# ARTICLE start
Juan Williams, among others, asked Gingrich if he wasn’t appealing to a negative stereotype of black people.  Gingrich’s reply was that he would be happy to appear before the NAACP and lecture the delegates on why hard work is better than food stamps.

A few facts:

  • More whites than blacks receive food stamps.
  • Nearly half of those who get food stamps have jobs, and still are poor.
  • Most black people have jobs.
  • Jobs are not to be had for the asking (to put it mildly).

The expression “dog whistles” refers to coded words that are understood by a small group but unnoticed by the general public.  When President George W. Bush referred to the Supreme Court being wrong on the Dred Scott pro-slavery decision, members of the Right to Life movement understood him to be alluding to the Roe vs. Wade anti-abortion decision, since they frequently compare the two.

Newt Gingrich’s remarks can’t be called “dog whistles.”  Their appeal to racially prejudiced white people is not hidden or subtle.  It could not be more plain and obvious.

Many conservative Republicans seriously wonder why so few African Americans leave what they call the “Democratic plantation.” But then a lot of them probably think that the average NAACP convention delegate needs to be lectured on the desirability of hard work.
# ARTICLE end
# DATA RECORDS start
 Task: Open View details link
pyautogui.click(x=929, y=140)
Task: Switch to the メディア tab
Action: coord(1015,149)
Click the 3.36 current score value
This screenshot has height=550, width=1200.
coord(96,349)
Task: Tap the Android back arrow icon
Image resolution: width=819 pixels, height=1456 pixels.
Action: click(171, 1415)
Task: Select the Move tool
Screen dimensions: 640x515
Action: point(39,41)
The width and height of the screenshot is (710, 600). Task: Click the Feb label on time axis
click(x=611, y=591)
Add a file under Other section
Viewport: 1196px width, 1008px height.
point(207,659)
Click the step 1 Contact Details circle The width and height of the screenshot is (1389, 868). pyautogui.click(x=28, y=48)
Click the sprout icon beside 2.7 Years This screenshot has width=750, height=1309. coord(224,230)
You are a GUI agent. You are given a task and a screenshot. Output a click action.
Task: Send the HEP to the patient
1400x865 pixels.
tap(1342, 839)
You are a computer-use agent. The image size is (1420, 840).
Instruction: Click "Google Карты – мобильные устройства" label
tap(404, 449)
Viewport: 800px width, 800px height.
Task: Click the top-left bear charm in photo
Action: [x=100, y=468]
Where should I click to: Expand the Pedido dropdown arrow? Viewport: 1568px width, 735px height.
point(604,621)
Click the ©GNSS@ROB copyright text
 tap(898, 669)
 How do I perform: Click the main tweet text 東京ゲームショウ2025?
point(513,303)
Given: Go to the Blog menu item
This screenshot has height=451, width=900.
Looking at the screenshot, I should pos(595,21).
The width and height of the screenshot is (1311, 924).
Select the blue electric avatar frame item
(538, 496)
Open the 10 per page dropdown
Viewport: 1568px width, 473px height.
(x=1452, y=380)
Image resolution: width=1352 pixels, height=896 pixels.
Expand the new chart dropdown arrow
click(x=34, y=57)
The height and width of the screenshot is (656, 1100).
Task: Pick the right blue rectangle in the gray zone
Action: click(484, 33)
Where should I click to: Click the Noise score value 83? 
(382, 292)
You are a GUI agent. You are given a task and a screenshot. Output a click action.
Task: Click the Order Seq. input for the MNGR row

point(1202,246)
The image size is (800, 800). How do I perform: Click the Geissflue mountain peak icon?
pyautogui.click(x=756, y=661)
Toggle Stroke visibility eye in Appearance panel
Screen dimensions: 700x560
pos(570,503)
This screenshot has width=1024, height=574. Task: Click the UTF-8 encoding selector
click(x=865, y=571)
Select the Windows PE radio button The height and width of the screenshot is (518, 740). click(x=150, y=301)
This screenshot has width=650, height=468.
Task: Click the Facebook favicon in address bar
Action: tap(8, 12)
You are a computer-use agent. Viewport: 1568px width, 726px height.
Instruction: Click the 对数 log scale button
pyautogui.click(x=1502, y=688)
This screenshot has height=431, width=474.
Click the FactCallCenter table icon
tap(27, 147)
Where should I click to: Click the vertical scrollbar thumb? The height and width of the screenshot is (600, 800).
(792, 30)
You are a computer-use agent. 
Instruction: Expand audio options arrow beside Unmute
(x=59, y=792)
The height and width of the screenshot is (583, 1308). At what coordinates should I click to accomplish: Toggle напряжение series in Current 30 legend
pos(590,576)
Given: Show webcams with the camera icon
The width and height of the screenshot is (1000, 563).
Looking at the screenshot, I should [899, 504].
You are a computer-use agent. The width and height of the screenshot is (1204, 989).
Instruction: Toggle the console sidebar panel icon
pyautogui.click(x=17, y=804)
# DATA RECORDS end
BRIEF = Reproduce the passage on Newt Gingrich word for word, from "Juan Williams, among" up to and including "compare the two.". The source records have no connection to the passage on Newt Gingrich.

SOLUTION TO THIS EXERCISE =
Juan Williams, among others, asked Gingrich if he wasn’t appealing to a negative stereotype of black people.  Gingrich’s reply was that he would be happy to appear before the NAACP and lecture the delegates on why hard work is better than food stamps.

A few facts:

  • More whites than blacks receive food stamps.
  • Nearly half of those who get food stamps have jobs, and still are poor.
  • Most black people have jobs.
  • Jobs are not to be had for the asking (to put it mildly).

The expression “dog whistles” refers to coded words that are understood by a small group but unnoticed by the general public.  When President George W. Bush referred to the Supreme Court being wrong on the Dred Scott pro-slavery decision, members of the Right to Life movement understood him to be alluding to the Roe vs. Wade anti-abortion decision, since they frequently compare the two.